Tombamento do edifício Oceania, em Boa Viagem, é reavaliado

Edifício teve pedido de proteção negado há cerca de dez anos. Decisão por reabertura de processo foi unânime

Edifício Oceania, em Boa Viagem Edifício Oceania, em Boa Viagem  - Foto: Alfeu Tavares/Folha de Pernambuco

O edifício Oceania, “personagem” principal do filme Aquarius, de Kléber Mendonça Filho, terá pedido de tombamento reavaliado pela Fundarpe. Localizado na orla do Pina, na Zona Sul do Recife, o prédio é um dos poucos que fogem à lógica da verticalização do novo mercado. O solicitante, o arquiteto Milton Botler, soube nesta quinta-feira (20) da reabertura do processo pela diretora-presidente da Fundação, Márcia Souto. Também - e apenas - de maneira informal, o pedido feito há 16 anos foi negado.

Milton Botler oficiou a Fundarpe para tentar reabrir ou reiniciar o processo motivado pela repercussão de Aquarius, na esperança de um novo Conselho ter, também, uma nova percepção quanto à construção. “O que importa para um tombamento é o valor que a comunidade investe a ele. A percepção da estética da cidade é algo mutável. Meu pedido foi negado por unanimidade. Como fiquei sabendo ‘de boca’, sem nenhum documento oficial, procurei saber se poderia reabri-lo. Agora, foi reaberto por unanimidade. Claro que é preciso levar em consideração que a composição do Conselho mudou. Hoje é eleito, tem mais transparência”, comentou o mestre em desenvolvimento urbano.
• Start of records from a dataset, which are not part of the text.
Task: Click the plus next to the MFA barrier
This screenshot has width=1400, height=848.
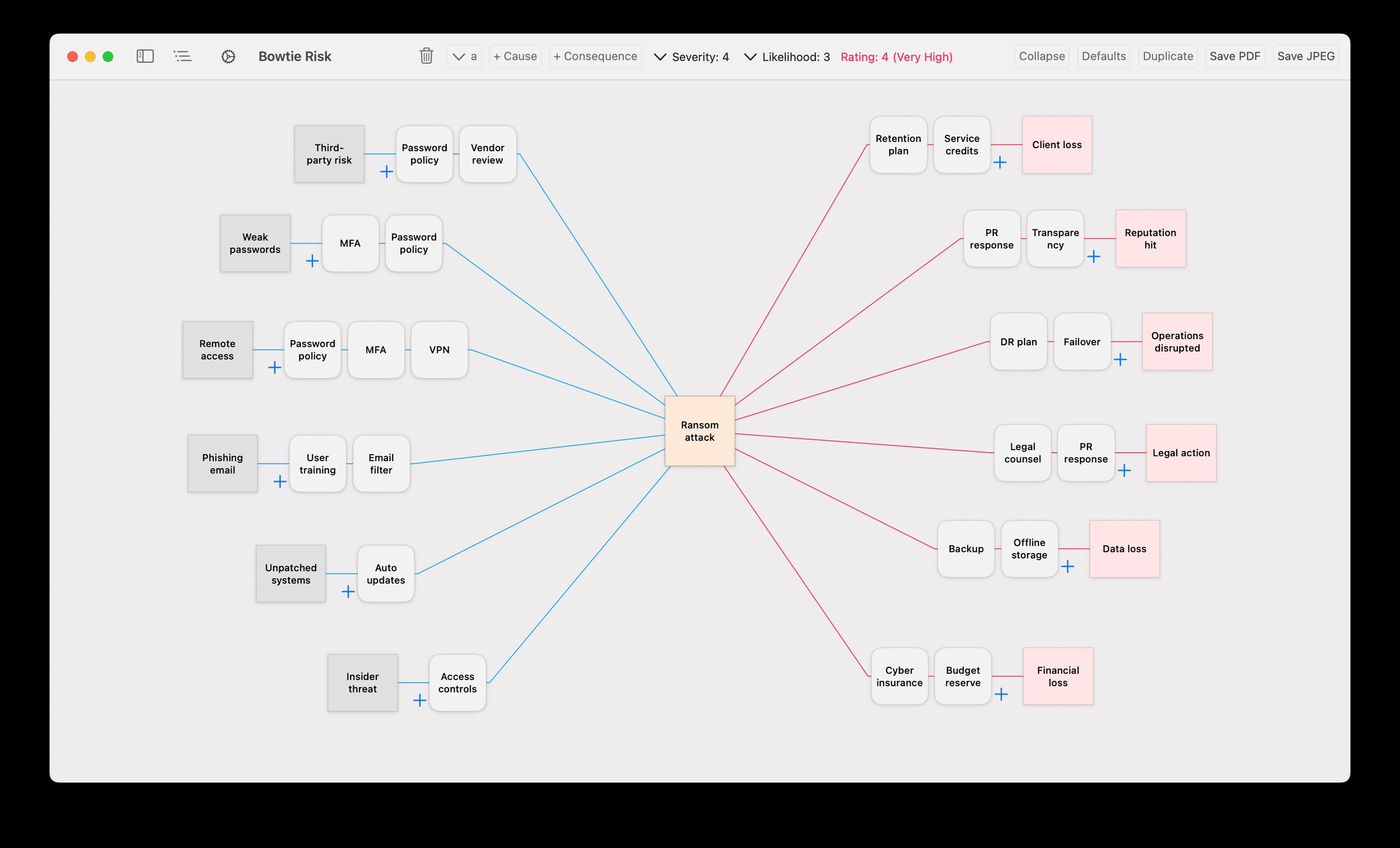Action: (x=311, y=261)
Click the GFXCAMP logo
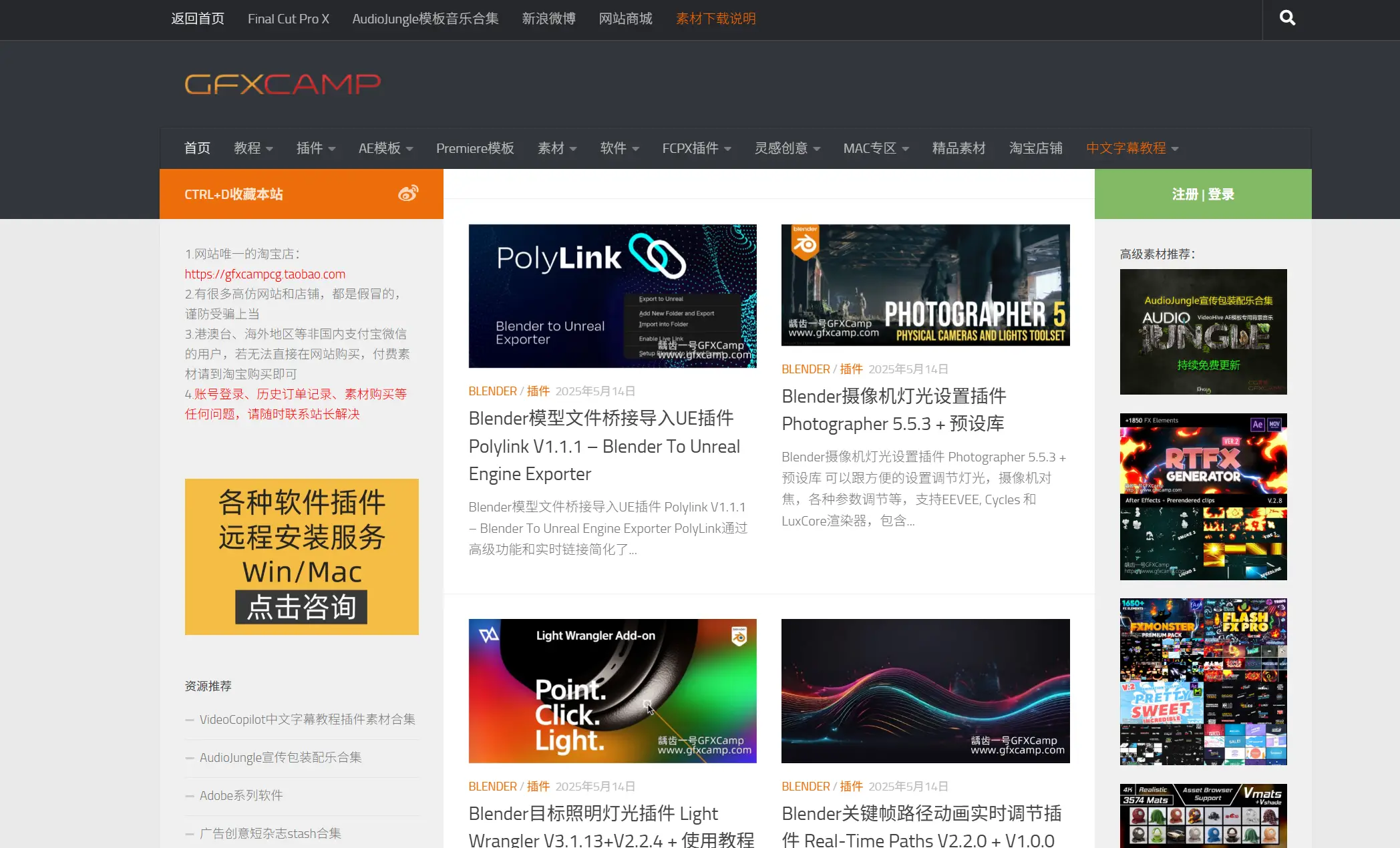 click(283, 84)
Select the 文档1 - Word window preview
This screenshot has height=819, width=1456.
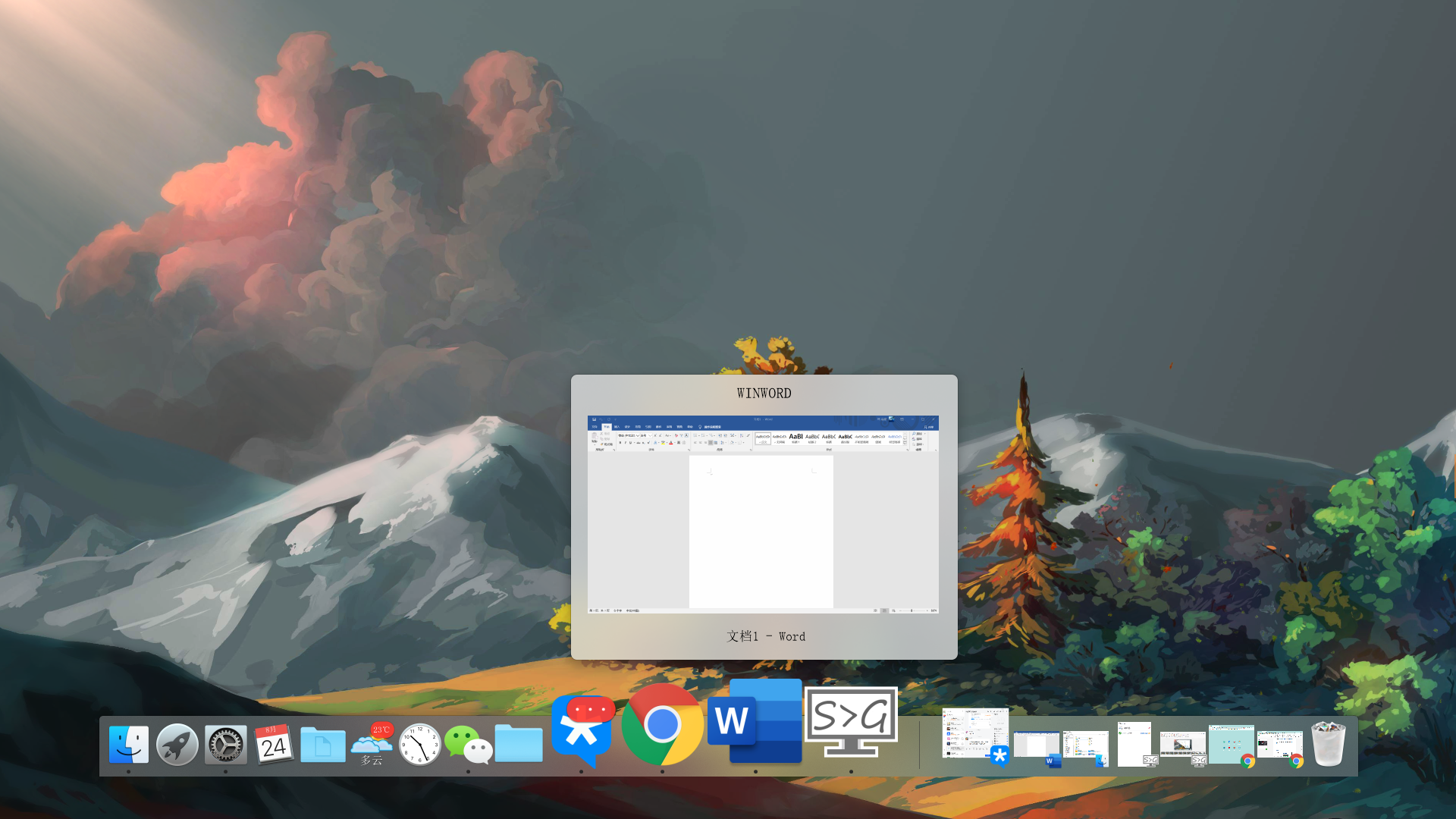(763, 514)
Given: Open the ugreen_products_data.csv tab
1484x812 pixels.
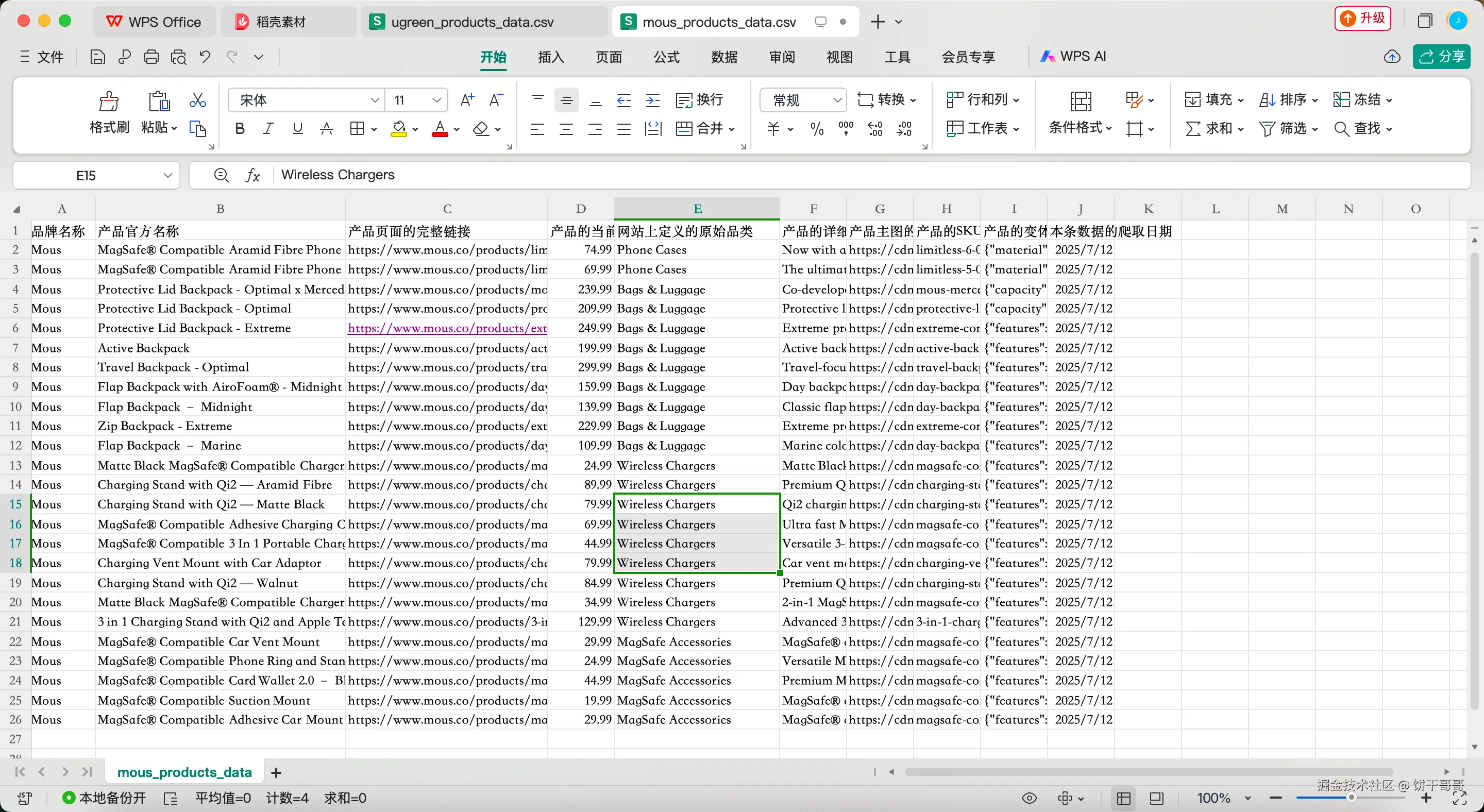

Para ele, o trabalho está recomeçando, mas é importante que o tombamento não “congele” o prédio. Permanece possível modificá-lo de acordo com as necessidades cotidianas dos moradores. “Ele é dinâmico. Algumas pessoas fizeram puxadinhos em cima das garagens, por exemplo. Precisamos saber o que é que queremos preservar. A proteção é para que ele continue existindo”, explicou.

Motivos
Arquitetonicamente, o prédio é uma expressão tardia da transição de casas de veraneio para prédios. Por isso, tem um pátio interno, que remete a um quintal, com estacionamentos. Outra particularidade está numa espécie de marquise que ostenta na lateral. O primeiro andar avança por sobre a calçada, característica rara para um edifício fora do Centro. Atualmente, é um dos poucos prédios da orla da Zona Sul da Cidade que não segue ao modo de morar "vertical", com muros altos e portaria.